Text provided
########
It used to be the case that the above linebreak is "wrong".  (Nobody
ever tests their kerneldoc output!) I have a vague feeling that this
might have been fixed lately.  Randy?

> + * Returns 0 if the vaddr is a valid instruction address.
> + * @tsk: the probed task
> + * @vaddr: virtual address of the instruction to be verified.
> + *
> + * Possible errors:
> + * -%EINVAL: Instruction passed is not a valid instruction address.
> + */
> +int user_bkpt_validate_insn_addr(struct task_struct *tsk, unsigned long vaddr)
> +{
> +	int result;
> +
> +	result = check_vma(tsk, vaddr);
> +	if (result != 0)
> +		return result;
> +	if (arch->validate_address)
> +		result = arch->validate_address(tsk, vaddr);
> +	return result;
> +}
> +
>
> ...
>
> +int user_bkpt_insert_bkpt(struct task_struct *tsk, struct user_bkpt *user_bkpt)
> +{
> +	int result, len;
> +
> +	BUG_ON(!tsk || !user_bkpt);

If this BUG_ON triggers, we won't know which of these pointers was NULL,
which makes us sad.

> +	if (!validate_strategy(user_bkpt->strategy, USER_BKPT_HNT_MASK))
> +		return -EINVAL;
> +
>
> ...
>
> +int user_bkpt_pre_sstep(struct task_struct *tsk, struct user_bkpt *user_bkpt,
> +		struct user_bkpt_task_arch_info *tskinfo, struct pt_regs *regs)
> +{
> +	int result;
> +
> +	BUG_ON(!tsk || !user_bkpt || !regs);

ditto.

Really, there's never much point in

	BUG_ON(!some_pointer);

Just go ahead and dereference the pointer.  If it's NULL then we'll get
an oops which gives all the information which the BUG_ON would have
given.
########
Collected material
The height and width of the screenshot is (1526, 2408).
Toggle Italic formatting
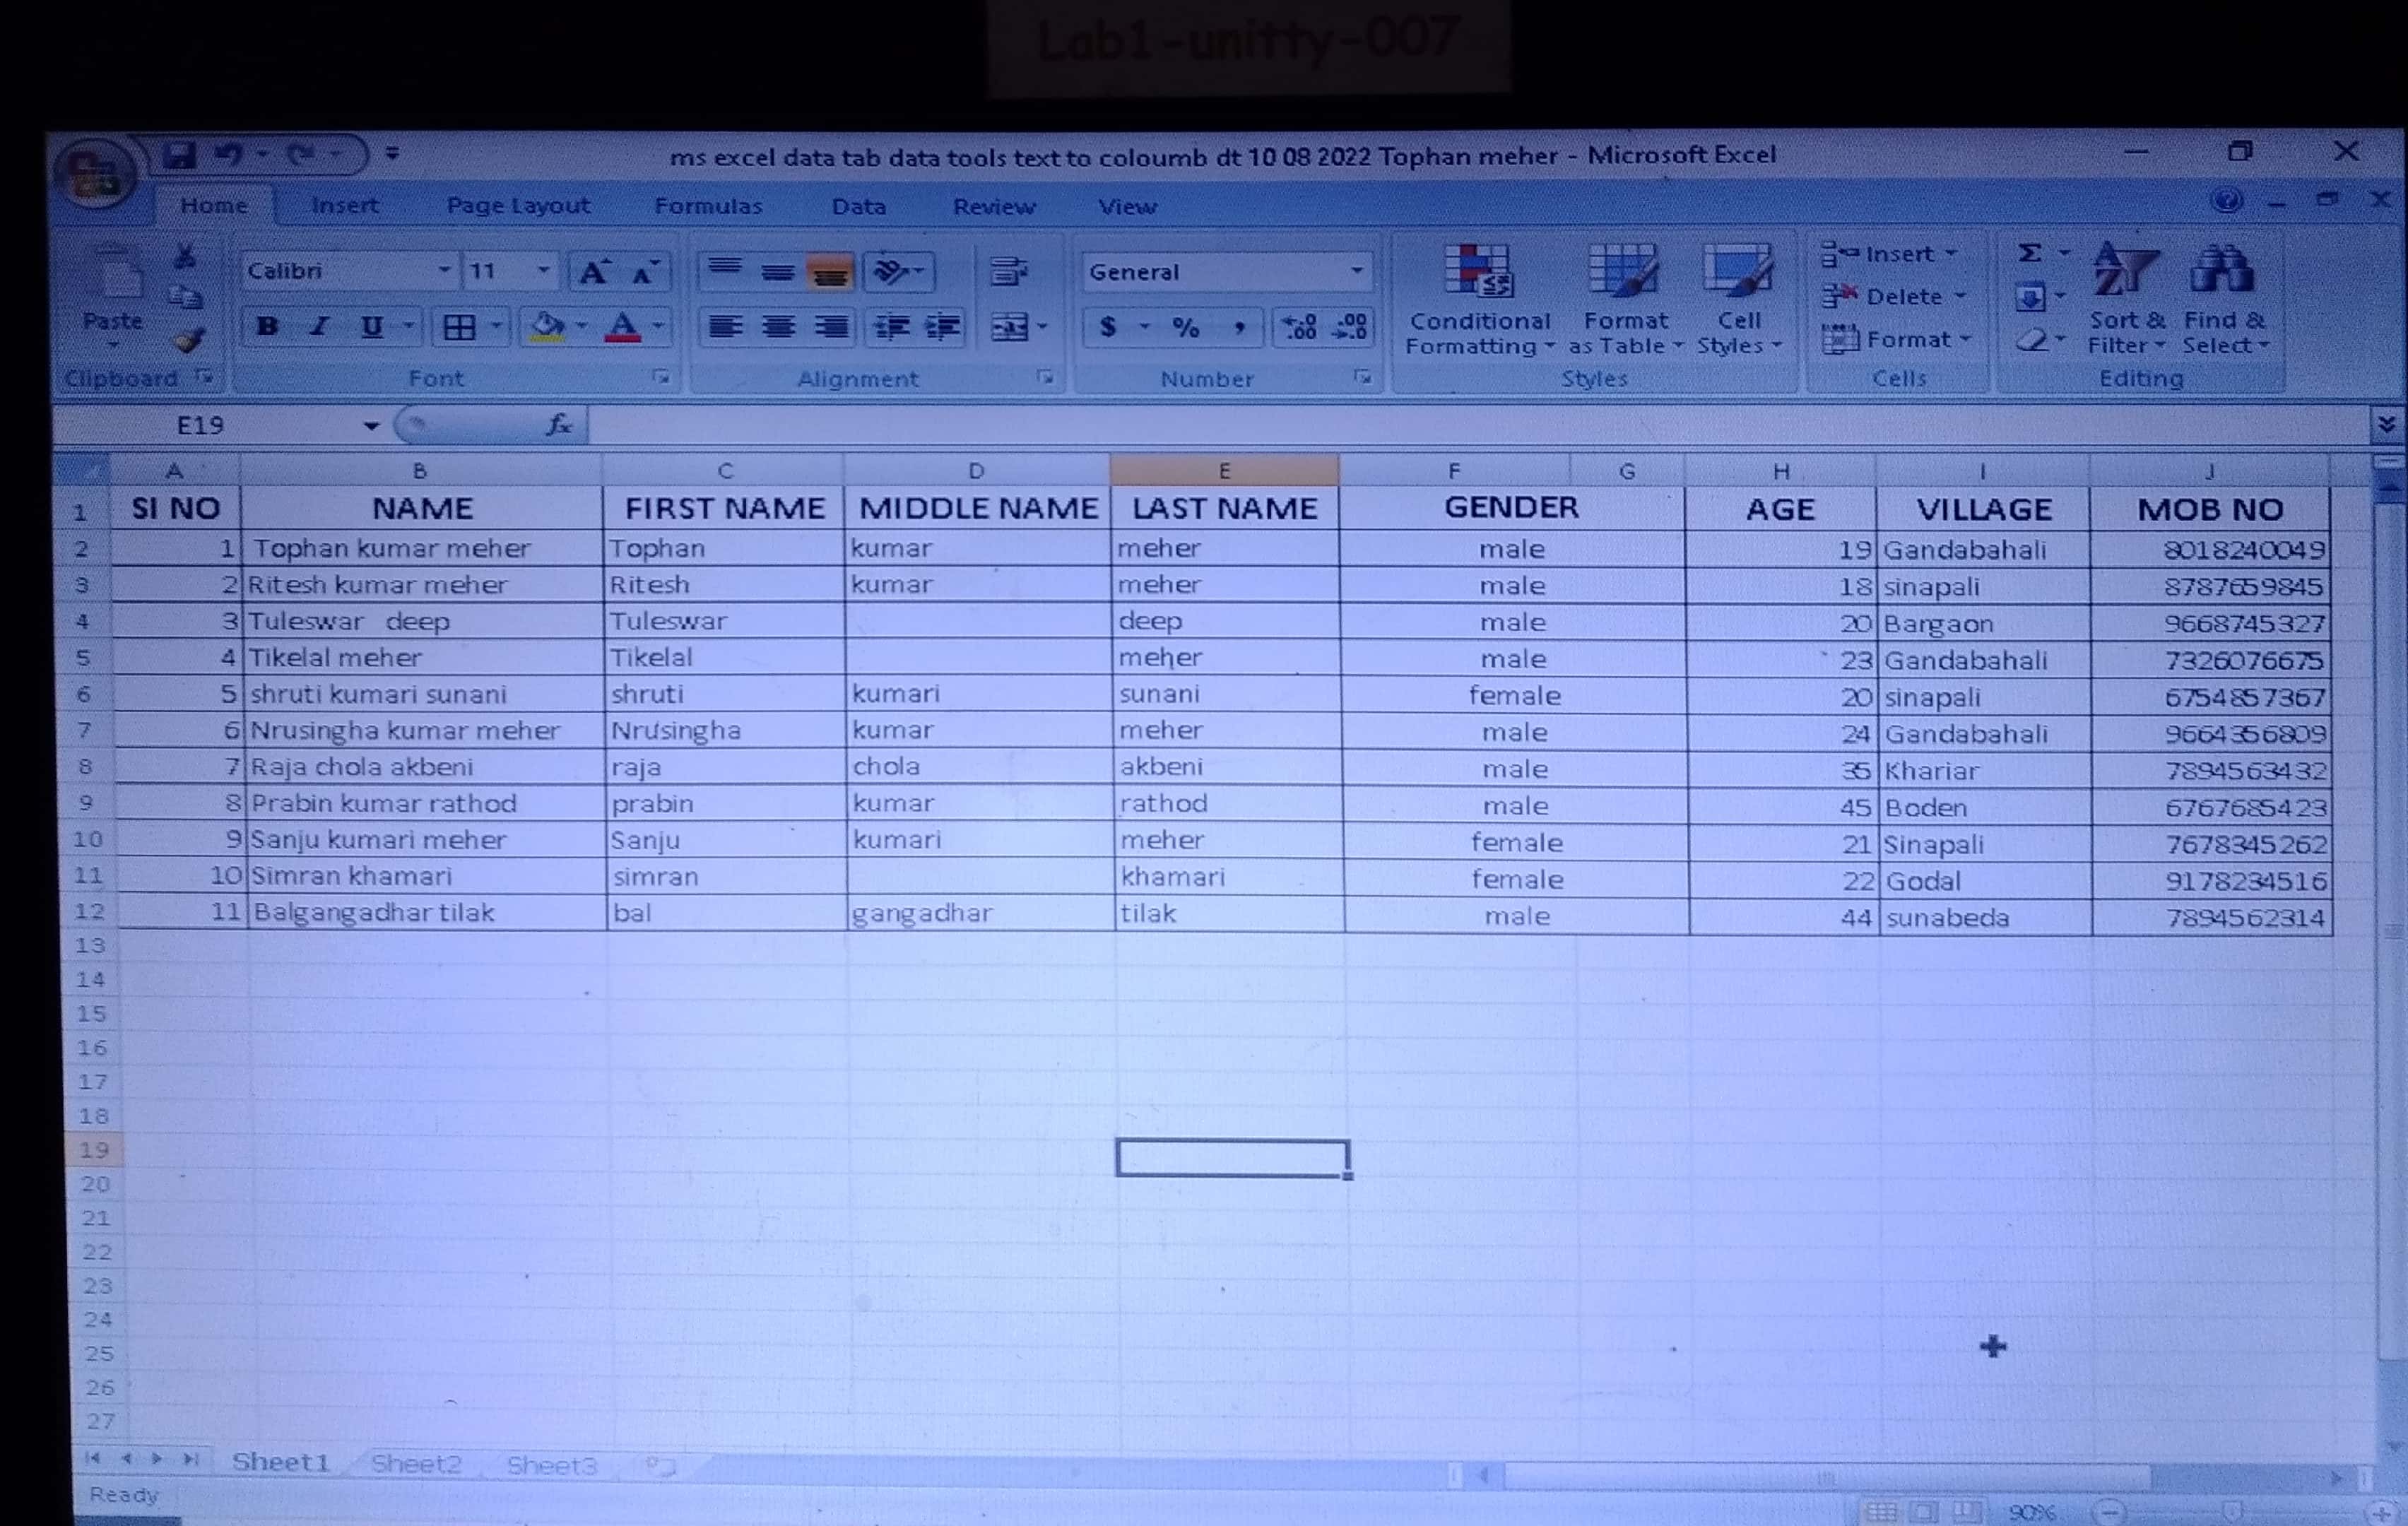[320, 327]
########
Tasks to perform
[a] According to the kernel code review, what do you get if you dereference a NULL pointer instead of checking it with BUG_ON?
[b] From the kernel code review, reproduce the part that opens with the words containing "It used to be" and closes with "unsigned long vaddr)".
[c] Carry on writing the kernel code review beyond its final sentence.
The material has no connection to the kernel code review.

Answers for the tasks
[a] An oops, which gives all the information the BUG_ON would have given.

[b]
It used to be the case that the above linebreak is "wrong".  (Nobody
ever tests their kerneldoc output!) I have a vague feeling that this
might have been fixed lately.  Randy?

> + * Returns 0 if the vaddr is a valid instruction address.
> + * @tsk: the probed task
> + * @vaddr: virtual address of the instruction to be verified.
> + *
> + * Possible errors:
> + * -%EINVAL: Instruction passed is not a valid instruction address.
> + */
> +int user_bkpt_validate_insn_addr(struct task_struct *tsk, unsigned long vaddr)

[c]
> +	if (uses_xol_strategy(user_bkpt->strategy)) {
> +		BUG_ON(!user_bkpt->xol_vaddr);
> +		return arch->pre_xol(tsk, user_bkpt, tskinfo, regs);
> +	}
> +
> +	/*
> +	 * Single-step this instruction inline.  Replace the breakpoint
> +	 * with the original opcode.
> +	 */
> +	result = arch->set_orig_insn(tsk, user_bkpt, false);
> +	if (result == 0)
> +		arch->set_ip(regs, user_bkpt->vaddr);
> +	return result;
> +}
> +
> +/**
> + * user_bkpt_post_sstep - prepare to resume execution after single-step
> + * @tsk: the probed task
> + * @user_bkpt: the probepoint information, as with @user_bkpt_pre_sstep()
> + * @tskinfo: the @user_bkpt_task_arch_info object, if any, passed to
> + *	@user_bkpt_pre_sstep()
> + * @regs: reflects the saved state of @tsk after the single-step
> + *	operation.  @user_bkpt_post_sstep() adjusts @tsk's state as needed,
> + *	including pointing the instruction pointer at the instruction
> + *	following the probed instruction.
> + * Possible errors:
> + * -%EFAULT: Failed to read or write @tsk's address space as needed.
> + */
> +int user_bkpt_post_sstep(struct task_struct *tsk, struct user_bkpt *user_bkpt,
> +		struct user_bkpt_task_arch_info *tskinfo, struct pt_regs *regs)
> +{
> +	BUG_ON(!tsk || !user_bkpt || !regs);

More dittoes.  It's just bloat.

> +	if (uses_xol_strategy(user_bkpt->strategy))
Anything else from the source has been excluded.